Обо всем этом писали трактаты, читали лекции, полемизировали, спорили, препирались в публичных состязаниях. И в этих спорах сказывается и умствование, и добросовестное усилие нравственной мысли, и чистейшая риторика, столь ценимая в древности как философами, так и простою публикой – неизвестно, кем больше. Настоящий ученый-философ знал, какие мнения защищаются каждой школой и какими аргументами, и он любил показывать свои знания при каждом удобном случае. А публика узнавала обо всех этих мнениях из популярных трактатов и чтений и из особых хрестоматий, которые составлялись, впрочем, не для одних профанов и дилетантов.
Греческая философия очутилась перед аудиторией, чрезвычайно многочисленной и пестрой: она сделалась воспитательницей всего мира, учительницей словесности и наук – «энциклопедического образования». И если она могущественно и благотворно воздействовала на свою среду, то и эта среда, теми запросами, которые она ей предъявляла, со своей стороны воздействовала на нее. Она усилила школьную организацию и развила во всех школах ту жилку софистической риторики, которая всегда в них присутствовала: грамматика, риторика, словесность по-прежнему оставались краеугольным камнем воспитания.
И, несмотря на всю ученость и дарования одних философов или на весь школьный педантизм других, общественный спрос нередко создавал популярных преподавателей, весьма близких к типу некоторых из старых софистов, более риторов и грамматиков, чем философов, декламаторов, пробавлявшихся дешевым эклектизмом в области мысли. Средний уровень интеллигенции всюду и всегда склонен к такому эклектизму, и мало-помалу, по мере своего распространения, греческая философия становится эклектической.
Были и внутренние причины, обусловливавшие это явление. Во-первых, одно долгое совместное существование и обмен мыслей естественно вызвали взаимные влияния, сгладили школьные различия и наиболее резкие особенности; во-вторых, скептицизм и в особенности сокрушительная критика Карнеада подорвали веру в догматические построения, заставили мыслителей различных школ искать единства, соглашения противоречий; а утомленная мысль, не чувствуя себя в силах примирить их путем органического синтеза, согласовала их поверхностным образом, теряя сознание различий.

----------------

- Задания к работе
[1] Чья критика, по словам отрывка о греческой философии, подорвала веру в догматические построения?
[2] Продолжите отрывок о греческой философии, начав сразу после его последнего предложения.

- Предоставленные материалы
----------------

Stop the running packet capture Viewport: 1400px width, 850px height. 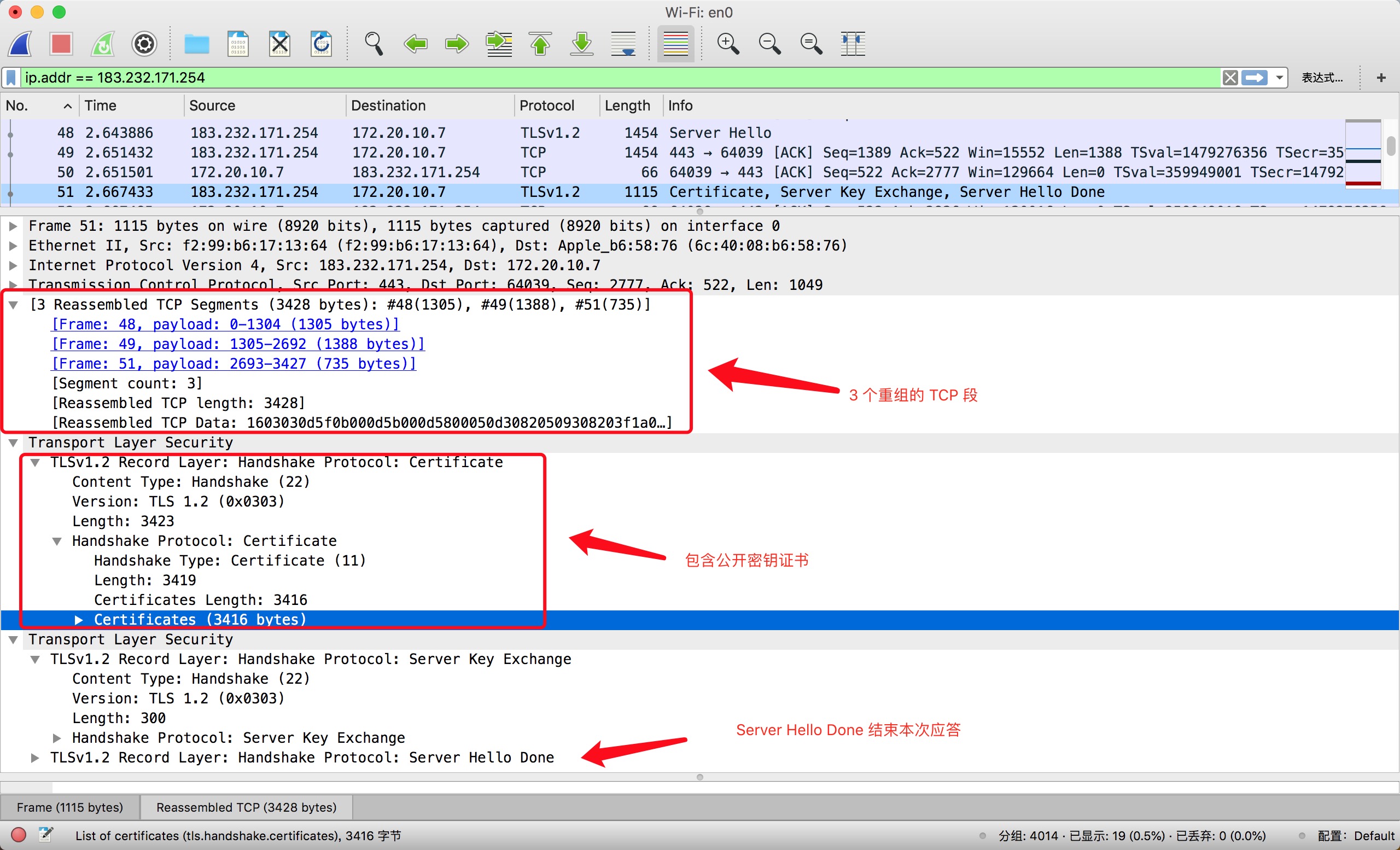(61, 44)

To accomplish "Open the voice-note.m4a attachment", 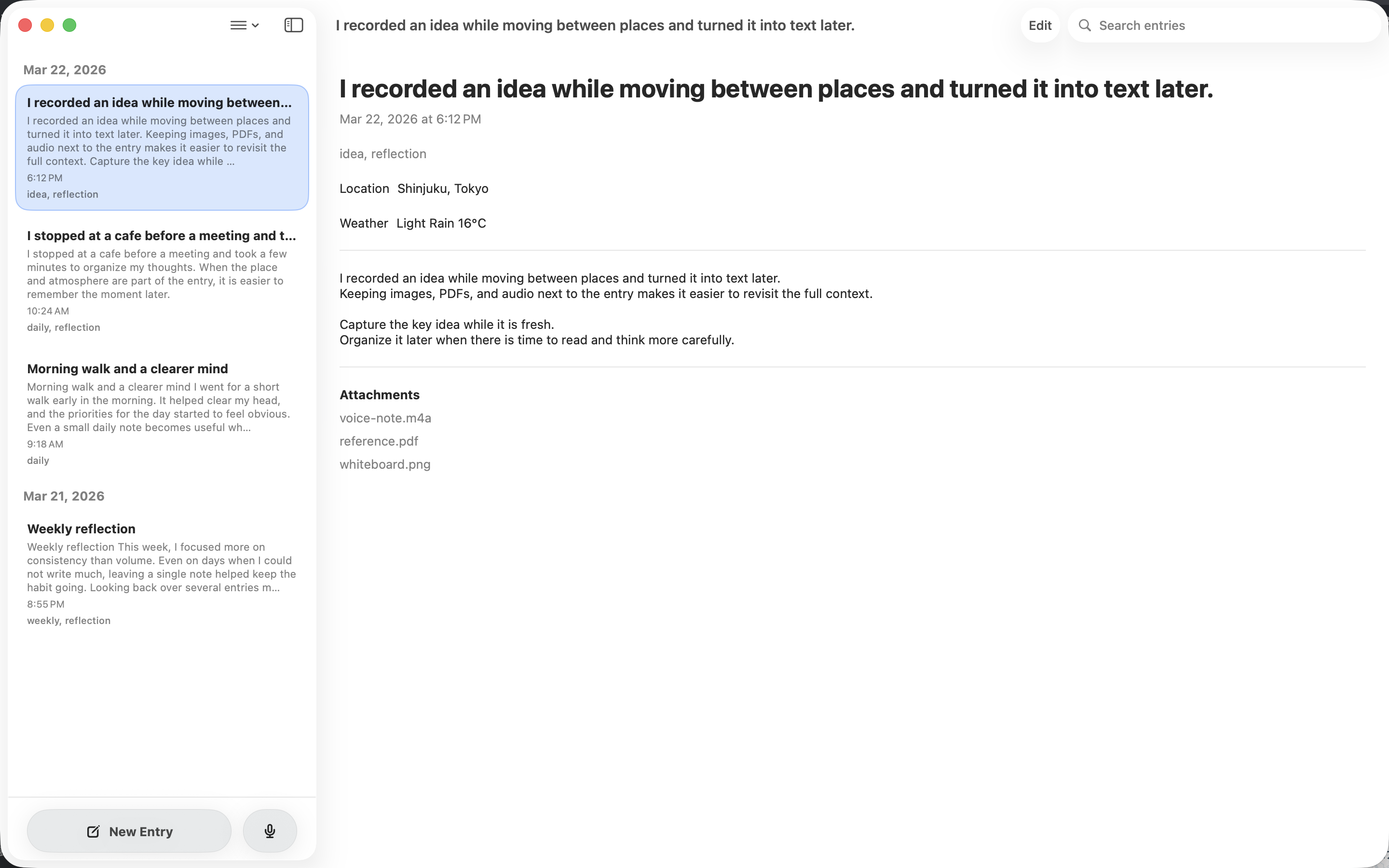I will coord(385,418).
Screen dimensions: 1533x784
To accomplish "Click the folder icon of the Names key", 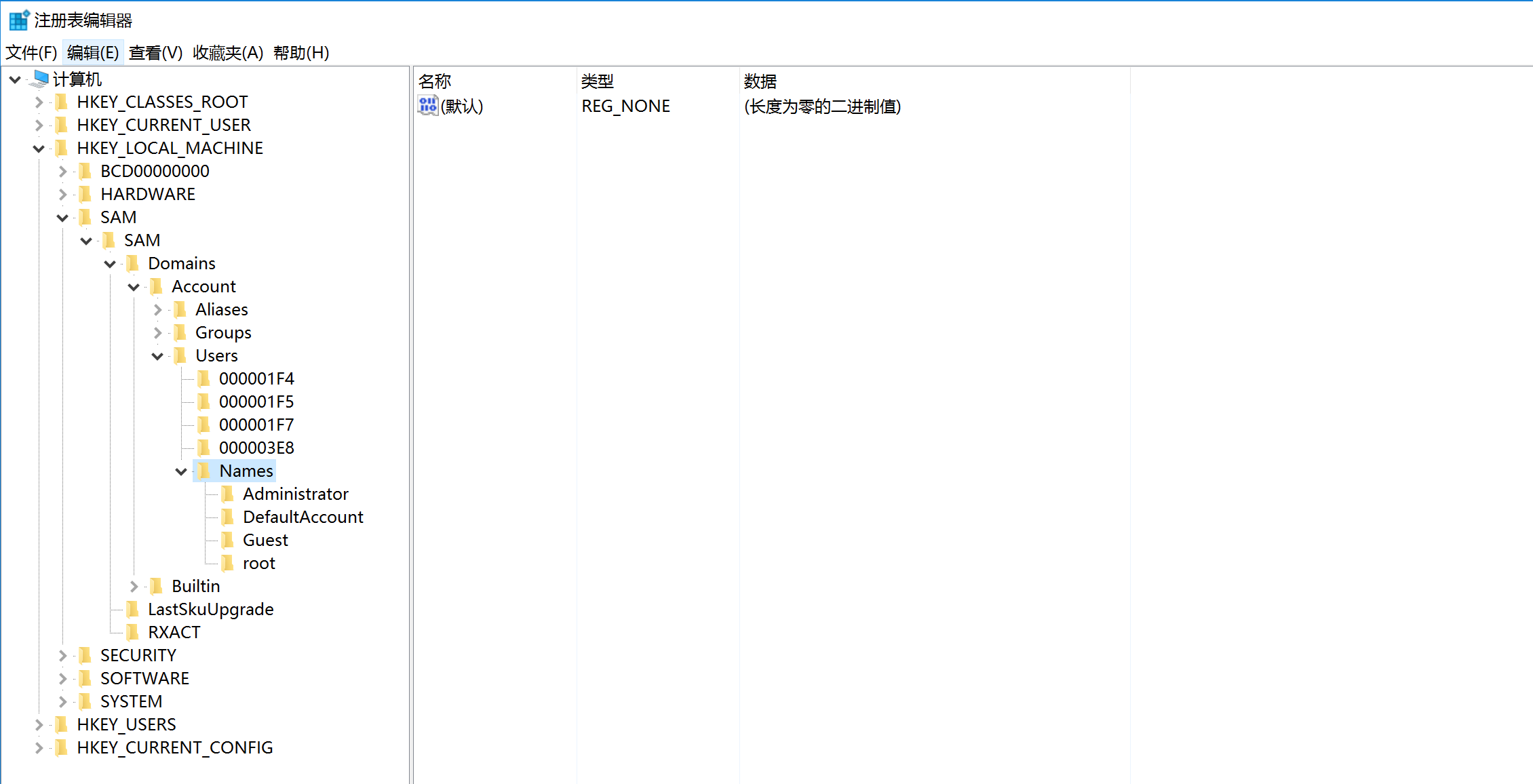I will tap(203, 470).
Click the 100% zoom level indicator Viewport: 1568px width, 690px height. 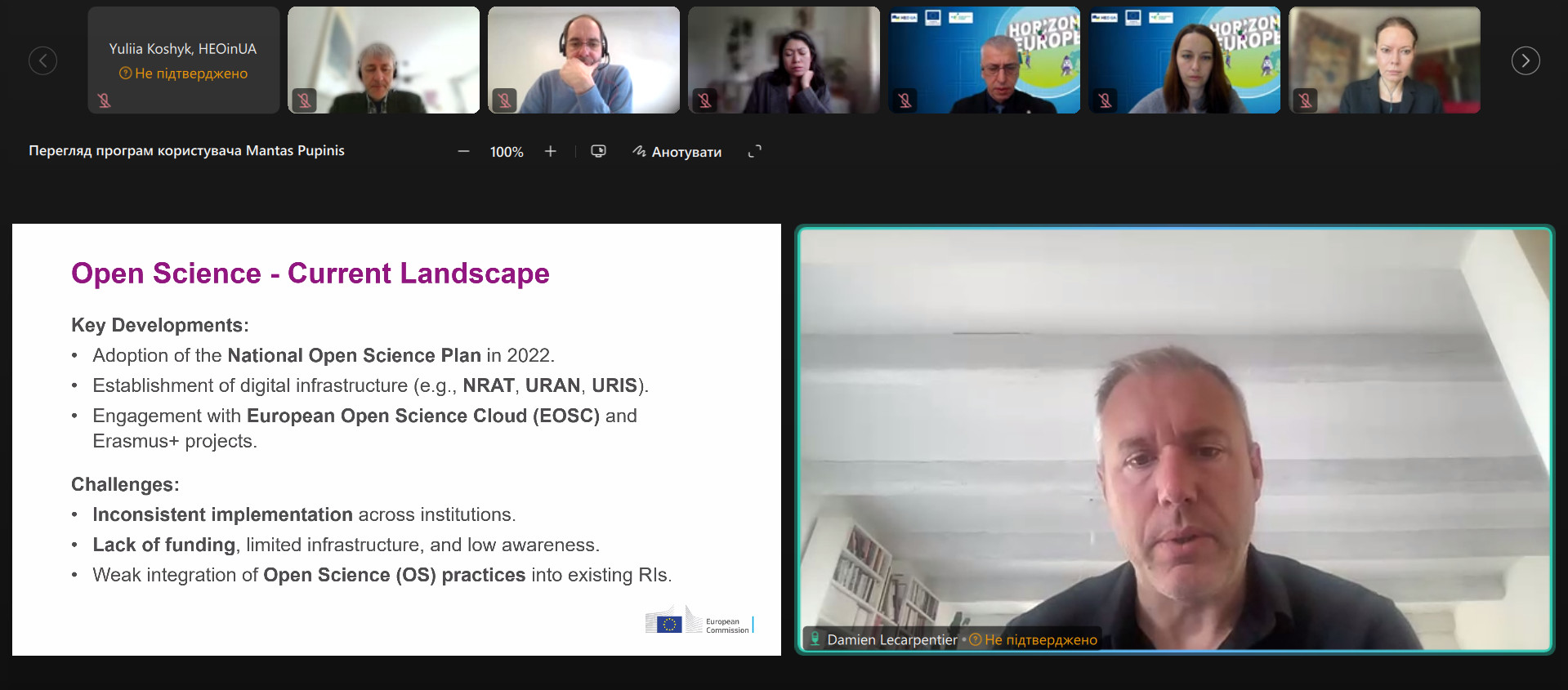[x=507, y=152]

----------------

- Ответы к заданиям
[1] Критика Карнеада.

[2]
Все школы испытали отчасти взаимное влияние. Даже эпикурейцы, стоявшие особняком по своему материалистическому учению и крепче других соблюдавшие традиции своего основателя и патрона, – и те в частных вопросах этики или нравственной казуистики шли на уступки и делали некоторые заимствования у своих соперников или же искали оружия против них в критике Карнеада[49]. Но гораздо важнее проявления того эклектизма, того взаимного проникновения различных учений, которое обусловливалось смутным сознанием действительных проблем философии этого времени. Одной из таких капитальных проблем являлось согласование дуализма Аристотеля и Платона с монизмом стоиков. Как мы видели выше (стр. 48–49), самый стоицизм представлял собой попытку разрешить основную проблему великих систем аттической метафизики, заключавшуюся в их дуализме.
Но попытка эта оказалась несовершенной, и над задачей продолжают работать новые стоики, такие, как Посидоний, перипатетики, академики, новопифагорейцы. Стоики отчасти приближаются к дуализму; аристотелики, ревниво охраняя свое учение, делают, однако, несколько попыток к соглашению со стоицизмом; Академия превращается в эклектическую школу, стремящуюся найти середину между главнейшими учениями, и отожествляет эту среднюю философию с философией Платона, между тем как новые пифагорейцы выдают свой платонизирующий стоицизм за учение самого Пифагора и облекают его в форму мистической символики пифагорейских чисел.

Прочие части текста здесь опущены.